Barranco articula comarca em Nova Bandeirantes e cartório em Boa Esperança do Norte junto ao TJMT
Deputado cobra fim da dependência judicial e denuncia dificuldades de acesso à Justiça enfrentadas por moradores da região
O deputado estadual Valdir Barranco (PT) se reuniu nesta semana com o presidente do Tribunal de Justiça de Mato Grosso (TJMT), desembargador José Zuquim Nogueira, para tratar da ampliação da estrutura do Judiciário no norte do estado, com foco na criação da Comarca de Nova Bandeirantes e na implantação de um cartório em Boa Esperança do Norte.
Durante o encontro, o parlamentar reforçou que já apresentou, na Assembleia Legislativa de Mato Grosso (ALMT), a Indicação nº 396/2026, solicitando a criação e instalação da comarca em Nova Bandeirantes.

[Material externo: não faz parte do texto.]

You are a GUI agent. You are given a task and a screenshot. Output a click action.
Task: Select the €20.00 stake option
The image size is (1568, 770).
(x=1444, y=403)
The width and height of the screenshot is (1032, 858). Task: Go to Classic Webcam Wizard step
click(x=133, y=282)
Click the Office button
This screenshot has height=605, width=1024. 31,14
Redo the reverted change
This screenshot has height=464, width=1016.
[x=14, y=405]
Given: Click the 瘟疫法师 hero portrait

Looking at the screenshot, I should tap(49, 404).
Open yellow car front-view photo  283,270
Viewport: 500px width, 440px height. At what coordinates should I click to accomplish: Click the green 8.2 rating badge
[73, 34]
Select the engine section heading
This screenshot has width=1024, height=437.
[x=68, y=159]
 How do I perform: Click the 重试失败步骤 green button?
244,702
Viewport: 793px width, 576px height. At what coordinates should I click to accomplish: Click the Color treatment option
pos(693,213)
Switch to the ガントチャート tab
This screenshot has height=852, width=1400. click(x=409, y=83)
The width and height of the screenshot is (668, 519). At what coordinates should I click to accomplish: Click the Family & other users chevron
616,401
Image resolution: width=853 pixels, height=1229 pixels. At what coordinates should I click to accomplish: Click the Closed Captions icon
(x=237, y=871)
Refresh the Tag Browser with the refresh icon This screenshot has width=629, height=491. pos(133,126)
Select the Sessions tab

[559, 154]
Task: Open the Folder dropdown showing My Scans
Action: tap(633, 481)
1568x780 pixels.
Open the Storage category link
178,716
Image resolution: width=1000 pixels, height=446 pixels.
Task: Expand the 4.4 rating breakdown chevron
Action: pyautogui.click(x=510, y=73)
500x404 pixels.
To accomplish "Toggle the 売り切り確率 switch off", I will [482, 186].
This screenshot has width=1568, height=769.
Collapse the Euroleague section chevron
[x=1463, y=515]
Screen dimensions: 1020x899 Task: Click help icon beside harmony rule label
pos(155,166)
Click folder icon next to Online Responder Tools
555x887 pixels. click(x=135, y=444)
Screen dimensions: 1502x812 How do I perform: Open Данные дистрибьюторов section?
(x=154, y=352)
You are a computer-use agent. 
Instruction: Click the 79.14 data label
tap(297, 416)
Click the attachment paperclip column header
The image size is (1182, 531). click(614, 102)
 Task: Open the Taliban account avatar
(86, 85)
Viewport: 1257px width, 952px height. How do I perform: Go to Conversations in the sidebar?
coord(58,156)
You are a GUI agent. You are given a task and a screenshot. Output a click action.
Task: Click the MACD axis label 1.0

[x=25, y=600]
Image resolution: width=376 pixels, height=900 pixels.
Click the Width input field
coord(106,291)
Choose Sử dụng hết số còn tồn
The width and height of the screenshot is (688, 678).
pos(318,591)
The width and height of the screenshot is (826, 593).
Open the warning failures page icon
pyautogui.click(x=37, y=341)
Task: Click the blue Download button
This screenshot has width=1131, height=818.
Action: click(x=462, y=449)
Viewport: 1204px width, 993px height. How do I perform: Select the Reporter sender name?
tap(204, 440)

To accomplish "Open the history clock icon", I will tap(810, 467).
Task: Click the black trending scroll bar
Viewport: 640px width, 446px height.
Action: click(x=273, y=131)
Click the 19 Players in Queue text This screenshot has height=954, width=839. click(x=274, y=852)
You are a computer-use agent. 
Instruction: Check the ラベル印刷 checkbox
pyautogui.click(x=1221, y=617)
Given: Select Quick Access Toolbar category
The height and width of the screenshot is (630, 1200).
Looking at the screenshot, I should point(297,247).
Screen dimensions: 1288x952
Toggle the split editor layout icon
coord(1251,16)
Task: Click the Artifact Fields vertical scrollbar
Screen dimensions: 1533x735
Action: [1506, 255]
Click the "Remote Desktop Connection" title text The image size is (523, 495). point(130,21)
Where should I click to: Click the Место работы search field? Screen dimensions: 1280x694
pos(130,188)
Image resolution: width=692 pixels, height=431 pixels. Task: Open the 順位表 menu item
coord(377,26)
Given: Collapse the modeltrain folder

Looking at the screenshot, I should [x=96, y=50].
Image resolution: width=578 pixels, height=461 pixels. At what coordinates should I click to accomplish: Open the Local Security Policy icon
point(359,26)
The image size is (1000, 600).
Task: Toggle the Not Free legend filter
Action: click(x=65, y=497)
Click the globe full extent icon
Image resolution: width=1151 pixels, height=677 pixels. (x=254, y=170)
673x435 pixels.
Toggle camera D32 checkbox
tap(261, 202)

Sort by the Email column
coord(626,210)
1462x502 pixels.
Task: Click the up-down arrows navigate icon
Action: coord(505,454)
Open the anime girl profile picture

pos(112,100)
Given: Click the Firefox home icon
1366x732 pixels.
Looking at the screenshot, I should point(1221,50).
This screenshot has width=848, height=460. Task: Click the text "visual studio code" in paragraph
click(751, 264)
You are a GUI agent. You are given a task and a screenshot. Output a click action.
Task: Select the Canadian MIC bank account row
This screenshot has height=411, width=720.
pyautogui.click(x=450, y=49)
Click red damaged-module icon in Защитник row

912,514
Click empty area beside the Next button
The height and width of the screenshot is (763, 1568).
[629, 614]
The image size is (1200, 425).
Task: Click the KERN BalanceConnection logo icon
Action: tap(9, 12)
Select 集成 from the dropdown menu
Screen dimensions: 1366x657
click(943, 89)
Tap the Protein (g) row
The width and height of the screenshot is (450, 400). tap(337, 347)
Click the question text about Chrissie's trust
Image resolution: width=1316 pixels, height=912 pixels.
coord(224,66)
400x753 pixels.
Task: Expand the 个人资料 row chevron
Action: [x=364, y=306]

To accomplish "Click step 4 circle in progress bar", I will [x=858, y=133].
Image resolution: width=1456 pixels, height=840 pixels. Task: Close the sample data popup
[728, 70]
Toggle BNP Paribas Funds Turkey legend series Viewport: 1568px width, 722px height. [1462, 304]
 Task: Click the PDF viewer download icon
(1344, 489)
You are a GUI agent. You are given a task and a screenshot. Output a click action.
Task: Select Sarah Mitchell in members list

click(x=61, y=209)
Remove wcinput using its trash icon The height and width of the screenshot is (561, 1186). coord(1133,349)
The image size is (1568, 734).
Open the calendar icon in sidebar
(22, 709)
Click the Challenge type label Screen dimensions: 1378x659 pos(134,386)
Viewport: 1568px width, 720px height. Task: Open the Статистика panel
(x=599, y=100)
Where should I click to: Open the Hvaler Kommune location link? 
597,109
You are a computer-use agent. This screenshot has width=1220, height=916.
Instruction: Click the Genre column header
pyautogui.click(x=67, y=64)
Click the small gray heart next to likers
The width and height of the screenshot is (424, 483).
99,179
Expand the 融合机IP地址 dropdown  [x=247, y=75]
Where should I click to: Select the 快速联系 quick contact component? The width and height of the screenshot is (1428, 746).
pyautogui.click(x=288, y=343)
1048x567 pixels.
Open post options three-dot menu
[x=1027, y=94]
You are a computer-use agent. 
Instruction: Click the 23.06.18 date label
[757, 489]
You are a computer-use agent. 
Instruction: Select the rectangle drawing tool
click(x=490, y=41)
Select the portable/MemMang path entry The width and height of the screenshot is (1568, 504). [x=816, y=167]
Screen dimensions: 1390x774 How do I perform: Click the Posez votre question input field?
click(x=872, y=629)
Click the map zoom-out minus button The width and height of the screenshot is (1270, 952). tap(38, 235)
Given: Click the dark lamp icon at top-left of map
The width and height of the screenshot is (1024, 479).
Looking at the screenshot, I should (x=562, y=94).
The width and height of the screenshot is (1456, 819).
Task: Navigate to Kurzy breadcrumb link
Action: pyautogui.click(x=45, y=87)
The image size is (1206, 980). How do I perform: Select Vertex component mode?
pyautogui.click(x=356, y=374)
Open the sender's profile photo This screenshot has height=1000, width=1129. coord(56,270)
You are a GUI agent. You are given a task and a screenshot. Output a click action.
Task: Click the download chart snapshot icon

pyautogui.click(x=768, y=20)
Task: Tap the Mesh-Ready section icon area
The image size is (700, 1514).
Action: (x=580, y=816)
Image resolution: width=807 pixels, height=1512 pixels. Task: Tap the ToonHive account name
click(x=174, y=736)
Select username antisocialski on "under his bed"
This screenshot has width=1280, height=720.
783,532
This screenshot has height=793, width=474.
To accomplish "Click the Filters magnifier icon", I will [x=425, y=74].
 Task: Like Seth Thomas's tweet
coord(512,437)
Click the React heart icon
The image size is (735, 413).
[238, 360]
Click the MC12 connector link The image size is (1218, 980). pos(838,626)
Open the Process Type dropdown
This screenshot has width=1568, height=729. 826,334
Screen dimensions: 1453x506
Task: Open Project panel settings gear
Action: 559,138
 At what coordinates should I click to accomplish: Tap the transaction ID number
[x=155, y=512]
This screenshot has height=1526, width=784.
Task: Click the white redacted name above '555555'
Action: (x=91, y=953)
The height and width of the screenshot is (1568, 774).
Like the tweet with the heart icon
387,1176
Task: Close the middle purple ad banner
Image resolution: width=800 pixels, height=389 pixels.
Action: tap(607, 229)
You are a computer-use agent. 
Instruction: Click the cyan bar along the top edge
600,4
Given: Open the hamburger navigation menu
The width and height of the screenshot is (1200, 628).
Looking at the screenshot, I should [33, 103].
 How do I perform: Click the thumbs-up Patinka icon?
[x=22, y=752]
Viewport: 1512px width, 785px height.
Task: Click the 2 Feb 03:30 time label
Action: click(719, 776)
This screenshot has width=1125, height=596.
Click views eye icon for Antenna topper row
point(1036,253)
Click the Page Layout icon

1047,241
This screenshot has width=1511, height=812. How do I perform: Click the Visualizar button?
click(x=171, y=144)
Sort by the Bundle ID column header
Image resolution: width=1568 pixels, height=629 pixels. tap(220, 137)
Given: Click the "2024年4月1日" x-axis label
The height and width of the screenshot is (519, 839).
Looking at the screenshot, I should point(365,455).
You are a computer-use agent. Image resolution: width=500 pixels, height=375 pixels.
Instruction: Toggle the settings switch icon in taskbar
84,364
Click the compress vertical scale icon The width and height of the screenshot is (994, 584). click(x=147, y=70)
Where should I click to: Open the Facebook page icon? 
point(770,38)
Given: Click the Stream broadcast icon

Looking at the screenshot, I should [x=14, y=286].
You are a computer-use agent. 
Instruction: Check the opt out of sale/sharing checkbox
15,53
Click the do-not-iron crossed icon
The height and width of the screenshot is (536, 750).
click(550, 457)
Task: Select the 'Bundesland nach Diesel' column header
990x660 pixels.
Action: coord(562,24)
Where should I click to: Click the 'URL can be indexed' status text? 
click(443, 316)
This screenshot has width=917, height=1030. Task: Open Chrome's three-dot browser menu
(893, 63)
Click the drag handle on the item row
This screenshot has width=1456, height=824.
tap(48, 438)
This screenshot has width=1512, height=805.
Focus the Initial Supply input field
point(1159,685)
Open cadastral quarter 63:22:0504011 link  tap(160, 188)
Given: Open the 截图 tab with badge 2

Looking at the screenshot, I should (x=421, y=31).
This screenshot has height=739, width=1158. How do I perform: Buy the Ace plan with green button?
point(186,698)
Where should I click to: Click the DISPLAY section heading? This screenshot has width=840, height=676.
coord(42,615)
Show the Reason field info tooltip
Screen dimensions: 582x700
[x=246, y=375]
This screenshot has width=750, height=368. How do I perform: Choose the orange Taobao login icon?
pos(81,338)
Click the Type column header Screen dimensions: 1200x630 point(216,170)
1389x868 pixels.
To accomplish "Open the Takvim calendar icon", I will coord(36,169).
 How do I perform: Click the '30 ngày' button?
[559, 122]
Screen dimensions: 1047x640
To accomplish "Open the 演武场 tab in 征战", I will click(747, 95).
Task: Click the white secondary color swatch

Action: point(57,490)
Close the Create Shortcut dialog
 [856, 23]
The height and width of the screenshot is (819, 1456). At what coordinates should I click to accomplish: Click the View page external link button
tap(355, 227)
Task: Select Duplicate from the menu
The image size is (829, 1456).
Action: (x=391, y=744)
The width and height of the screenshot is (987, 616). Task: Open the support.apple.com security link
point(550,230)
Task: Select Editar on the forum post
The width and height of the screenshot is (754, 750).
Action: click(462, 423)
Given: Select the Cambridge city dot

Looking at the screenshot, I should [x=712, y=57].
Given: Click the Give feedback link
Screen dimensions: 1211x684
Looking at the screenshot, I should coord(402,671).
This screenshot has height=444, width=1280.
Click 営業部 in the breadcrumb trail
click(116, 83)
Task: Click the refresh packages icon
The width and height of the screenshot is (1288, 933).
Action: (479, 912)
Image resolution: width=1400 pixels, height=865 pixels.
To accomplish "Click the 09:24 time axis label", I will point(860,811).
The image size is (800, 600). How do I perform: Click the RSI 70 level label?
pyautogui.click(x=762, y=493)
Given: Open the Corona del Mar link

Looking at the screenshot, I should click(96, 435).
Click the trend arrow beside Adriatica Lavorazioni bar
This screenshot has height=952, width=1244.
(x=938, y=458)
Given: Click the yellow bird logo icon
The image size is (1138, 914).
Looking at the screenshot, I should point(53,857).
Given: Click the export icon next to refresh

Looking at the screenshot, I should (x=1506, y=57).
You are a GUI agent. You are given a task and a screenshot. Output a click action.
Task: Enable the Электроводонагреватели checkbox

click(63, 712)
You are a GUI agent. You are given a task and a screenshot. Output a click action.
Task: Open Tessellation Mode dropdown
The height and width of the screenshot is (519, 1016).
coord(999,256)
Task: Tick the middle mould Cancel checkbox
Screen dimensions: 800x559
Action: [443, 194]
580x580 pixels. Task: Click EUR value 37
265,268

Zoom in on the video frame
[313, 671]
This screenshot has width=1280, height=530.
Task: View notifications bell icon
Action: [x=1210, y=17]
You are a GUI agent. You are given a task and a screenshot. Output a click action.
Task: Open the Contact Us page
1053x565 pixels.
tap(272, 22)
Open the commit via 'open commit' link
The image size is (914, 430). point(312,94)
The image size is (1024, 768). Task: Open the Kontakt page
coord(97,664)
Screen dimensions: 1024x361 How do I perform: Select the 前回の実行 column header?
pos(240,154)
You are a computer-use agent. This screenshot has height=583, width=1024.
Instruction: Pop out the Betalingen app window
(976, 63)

Atualmente, o município está vinculado à Comarca de Nova Monte Verde, que concentra a maior parte dos processos da região.
Para Barranco, a situação demonstra um desequilíbrio estrutural que penaliza diretamente a população. “Nova Bandeirantes já responde pela maior parte da demanda judicial, mas segue sem autonomia. Isso sobrecarrega o sistema e afasta o cidadão do seu direito. Não é aceitável que uma cidade com mais de 13 mil habitantes continue dependente de uma estrutura distante e insuficiente”, afirmou.
O deputado também chamou atenção para as dificuldades logísticas enfrentadas pela população, especialmente no período chuvoso, quando as estradas se tornam praticamente intransitáveis. “Estamos falando de pessoas que enfrentam lama, atoleiros e até isolamento para buscar atendimento. Isso não é só dificuldade, é negação de direito. Quando o acesso à Justiça depende de superar barreiras como essas, o Estado está falhando com a sua população”, criticou.
Além da pauta relacionada à comarca, Barranco também apresentou ao presidente do TJMT a necessidade de implantação de um Ofício Único de Registro Extrajudicial em Boa Esperança do Norte, com circunscrição imobiliária própria, conforme previsto na legislação.
O município, emancipado recentemente e consolidado em 2025, tem apresentado forte crescimento econômico, impulsionado pelo agronegócio e pela expansão das atividades agroindustriais. Apesar disso, a ausência de um cartório próprio ainda impõe dificuldades à população.
“Boa Esperança do Norte cresce, produz e gera riqueza, mas a população ainda precisa sair da cidade para resolver questões básicas. Isso gera custo, atraso e insegurança jurídica. Desenvolvimento sem estrutura pública não se sustenta”, destacou.
Atualmente, moradores precisam se deslocar para cidades como Sorriso e Nova Ubiratã para acessar serviços cartoriais, o que compromete o acesso a direitos e o próprio dinamismo econômico local. Para Barranco, garantir a presença do Estado nessas regiões é essencial para reduzir desigualdades e assegurar cidadania.